Part III is the third studio album by American R&B group 112. It was released by Bad Boy Records on March 20, 2001 in the United States. Unlike the previous releases, the album is described as having edgier, techno-flavored jams, resulting in a more modern and forward-sounding effort. 112 worked with musicians Anthony Dent, R. Kelly, Tim & Bob, Mario Winans, and Bad Boy head Sean Combs on the album, with band member Daron Jones helming production on the majority of Part III. The album was the group's last album with Arista Records.

Upon its release, Part III received mixed reviews from music critics, who praised the groups edgier performance, and described the album as one of the most varied and truly captivating albums that the R&B world has seen in a long time. The album debuted at number two on the US Billboard 200 chart, in the United States and was certified Platinum by the RIAA. The album produced three singles including "It's Over Now", "Dance With Me" and the smash hit, "Peaches & Cream" the latter of which was nominated for a Grammy Award.

Singles
The first single was "It's Over Now" peaking at number one on the U.S. R&B chart for two weeks. The song's beat is an alternate version of the beat from rap group Mobb Deep's 1999 single, "Quiet Storm". Elsewhere, it peaked at number twenty-two on the UK Singles Chart, their first top 40 hit there.
The second single, "Peaches and Cream" peaked at number two on the Billboard Hot R&B/Hip-Hop Songs chart and number four on the Billboard Hot 100, staying in the Top 40 for 25 weeks and making it their highest-charting Hot 100 single to date. It also topped the Billboard Rhythmic Top 40 chart. The song charted at number 32 on the UK Singles Chart on 8 September 2001. The song was nominated for Best R&B Performance by a Duo or Group with Vocal at the 44th Grammy Awards in 2002.

★ ★ ★

Things to do =>
1. Answer these questions using the Part III article:
(a) Which record label released the album, and on what date?
(b) At what position did the album debut on the US Billboard 200 chart?
(c) What position did "It's Over Now" reach on the UK Singles Chart?
2. Rewrite the paragraph of the Part III article that begins "The second single, "Peaches and Cream"" as a bulleted list, keeping its main facts.
3. Write the next part of the article about 112's album Part III, picking up after its final sentence.

★ ★ ★

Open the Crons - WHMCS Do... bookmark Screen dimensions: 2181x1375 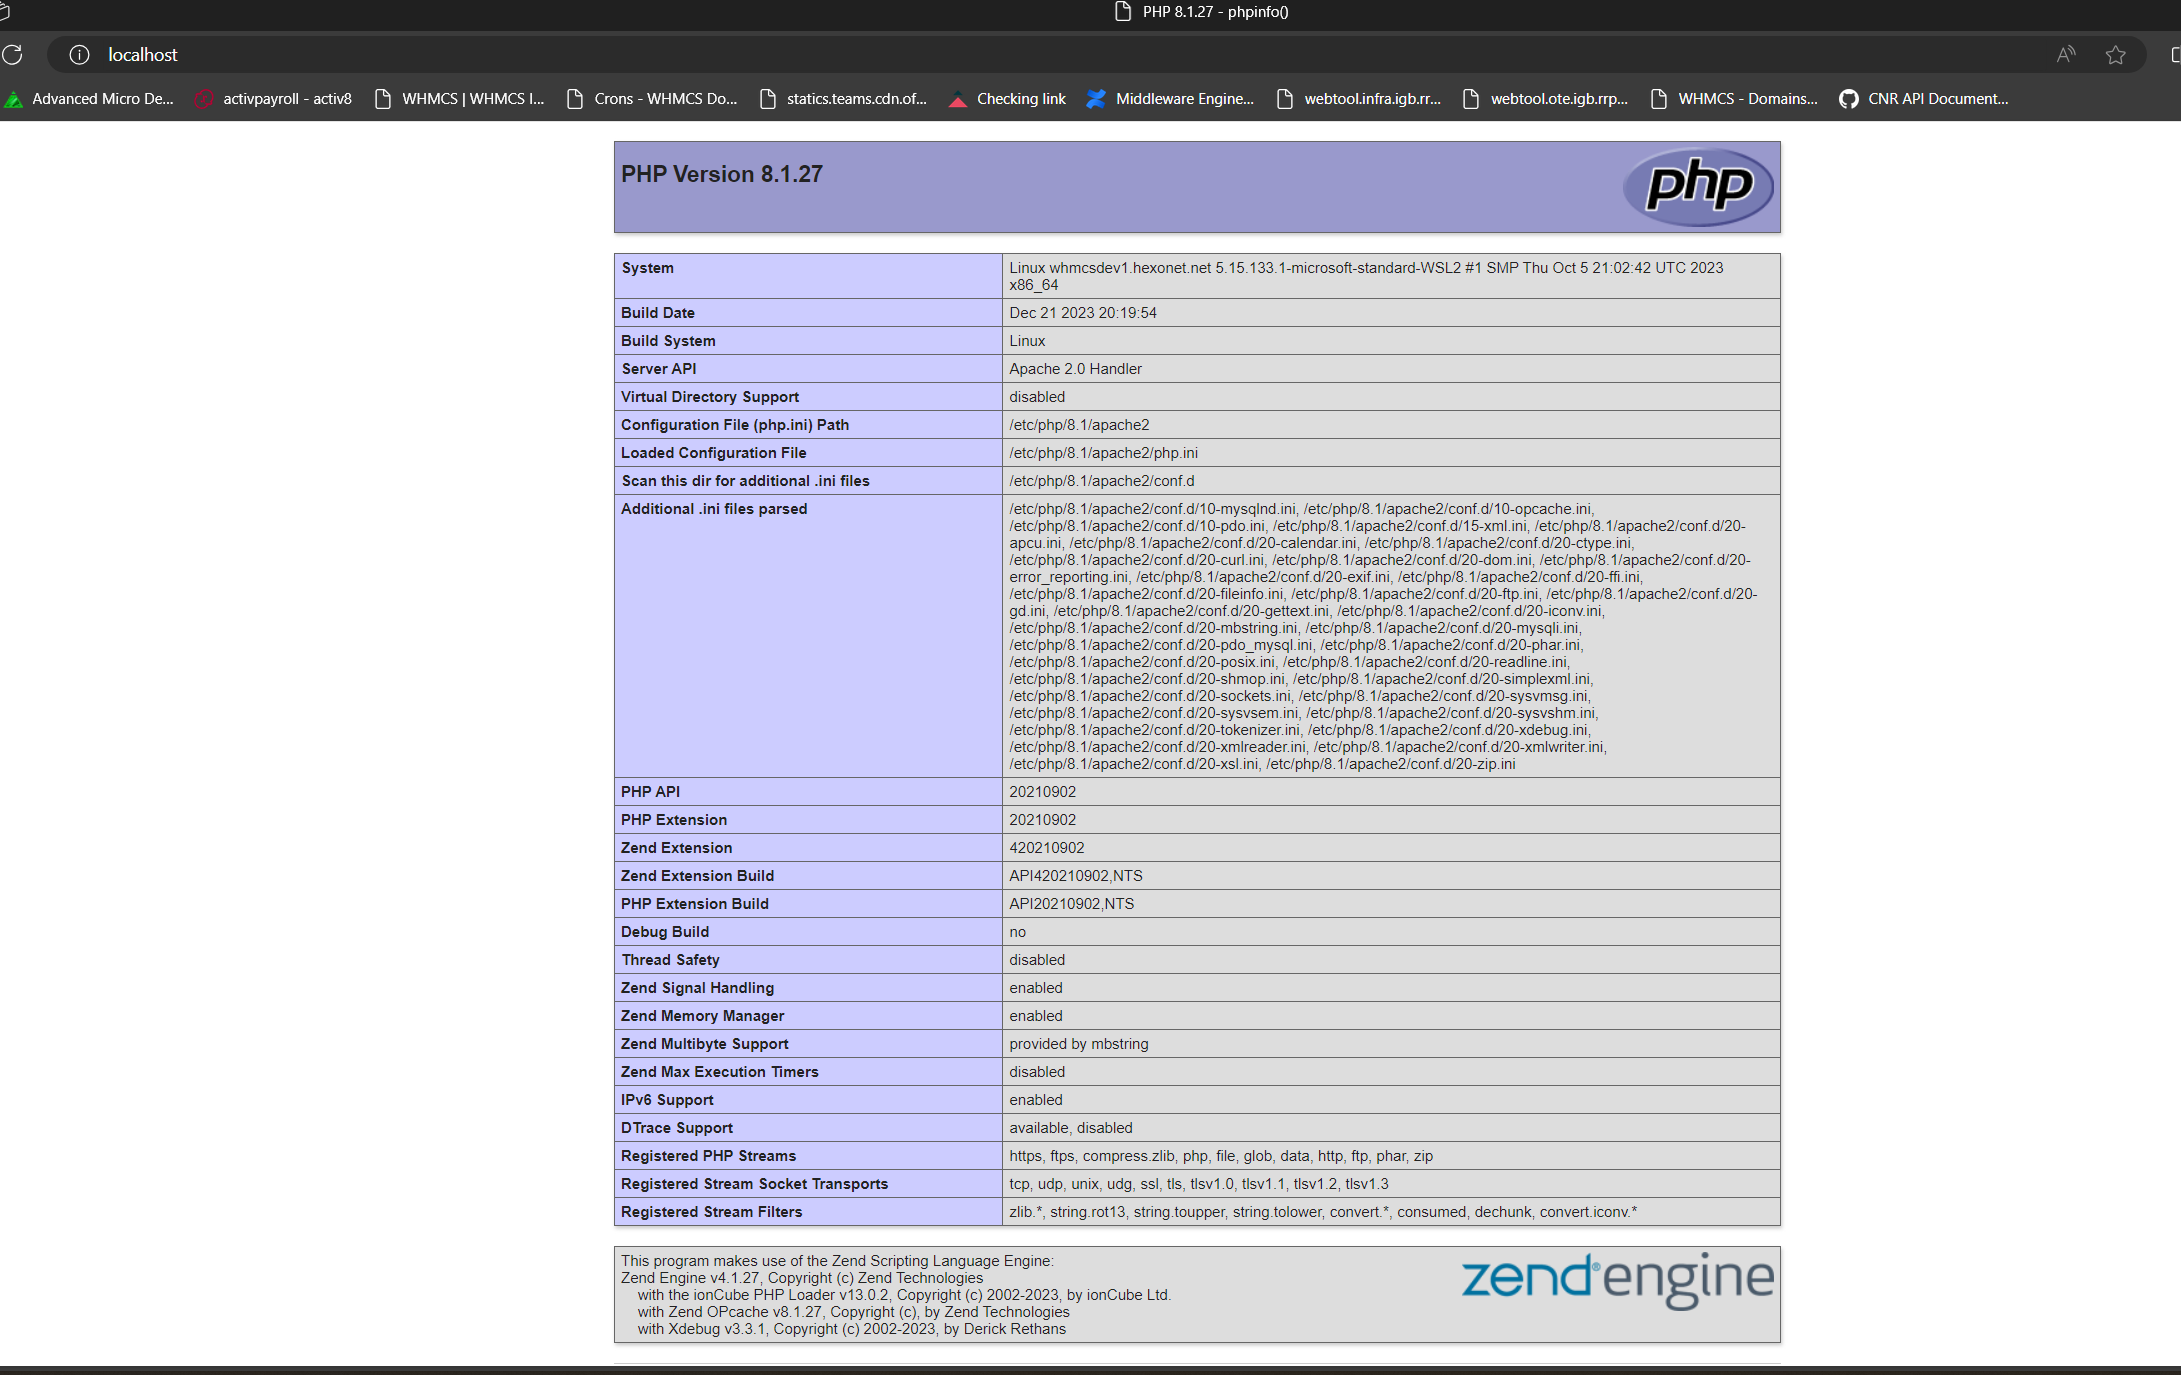[x=652, y=99]
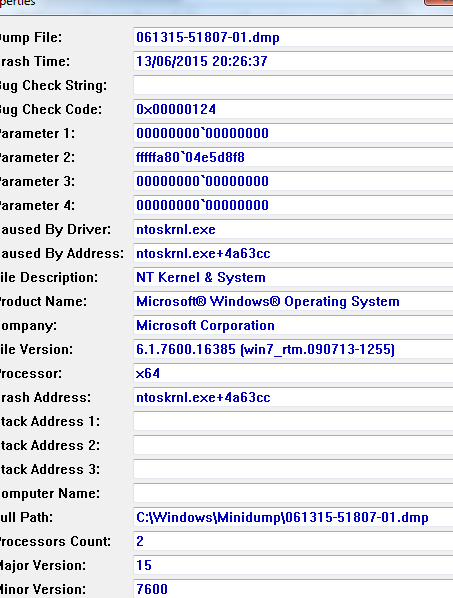The width and height of the screenshot is (453, 598).
Task: Click the Dump File value field
Action: (293, 37)
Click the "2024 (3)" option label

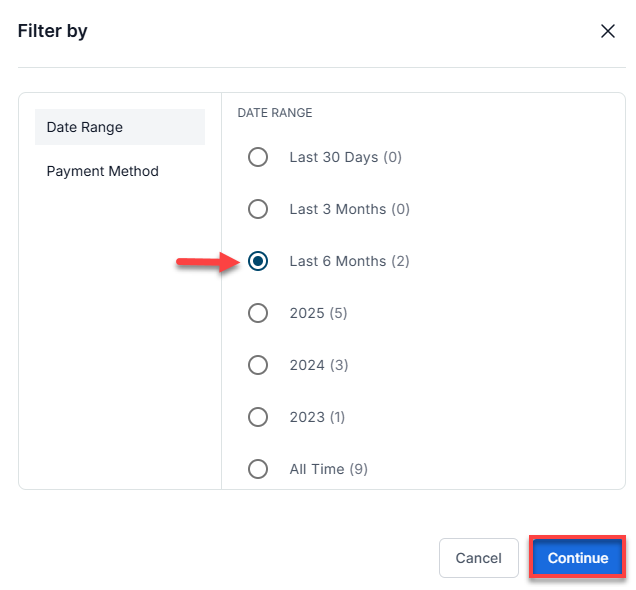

★ ★ ★

The responses =>
1.
(a) Bad Boy Records, on March 20, 2001.
(b) Number two.
(c) Number twenty-two.

2.
- "Peaches and Cream" was the second single.
- It peaked at number two on the Billboard Hot R&B/Hip-Hop Songs chart.
- It peaked at number four on the Billboard Hot 100 and stayed in the Top 40 for 25 weeks. This made it the group's highest-charting Hot 100 single to date.
- It topped the Billboard Rhythmic Top 40 chart.
- It charted at number 32 on the UK Singles Chart on 8 September 2001.
- It was nominated for Best R&B Performance by a Duo or Group with Vocal at the 44th Grammy Awards in 2002.

3.
Dance With Me was the third and final single peaking at number 39 on the Billboard Hot 100. Elsewhere, in Australia, reaching number two on the country's ARIA Charts in April 2002 and registering as the 28th biggest song of the year. The released version featured American rapper, Beanie Sigel.

Critical reception

Part III received mixed to positive reviews from most music critics. Kris Ex of Rolling Stone magazine, noted "Puff Daddy continues to brand his soul acts with everything B.I.G. Here, the slain rapper's "Dead Wrong" serves as intro music; there, a vocal snippet from his "Who Shot Ya" punctuates the R&B quartet's "Dance With Me". But this album doesn't need B.I.G. to bump - the jittery, futuristic "Dance" bounces like something Judy Jetson would jam to when George isn't around, the prurient "Peaches and Cream" thumps hard with synth rattles and a thug worthy groove. The ballads - "Player," "Sweet Love," "Do What You Gotta Do" - drip with sweetness, but not at the expense of cool self-awareness. Produced largely by group member Daron Jones, Part III sounds as if 112 have come to terms with lacking the all-out star power of the boy bands or the uber sentimentality of glory-years Boyz II Men. Enter exhibit Part III: proof positive that Puffy's artists pack dance floors and hit the charts with bullets. We mean the right kind of bullets." Jose F. Promis of Allmusic mentions in his review, "112 have proven themselves as one of the most successful and enduring acts to emerge from the 1990s urban music explosion, and continue to prove their longevity on their third set, Part III. Their second album, Room 112, despite the hits "Love Me" and "Anywhere," failed to hint at any artistic progress for the group, but the third effort is a different story. A lot of the sappy ballads that impaired their previous outings are abandoned in favor of edgier, techno-flavored jams, resulting in a more modern and forward-sounding effort. The album's first single, "It's Over Now," is an aching slice of melodrama that proved to be the group's biggest hit to date, and one of the best singles of the year. Other cuts on the album pick up where that one left off, utilizing cutting beats and electronic sounds, such as the album's dance-flavored opener "Dance With Me," the second single "Peaches & Cream," and "All I Want Is You," which is augmented with rock guitars to fine effect. And as always, the group's vocals are nothing short of stellar. Despite some clichéd lyrics (case in point -- "Don't Hate Me") and sagging ballads toward the middle of the album (although the ballad "Missing You" is a well-crafted slice of true soul), this set is definitely a step in the right direction for a hard-working group one can happily classify as having evolved."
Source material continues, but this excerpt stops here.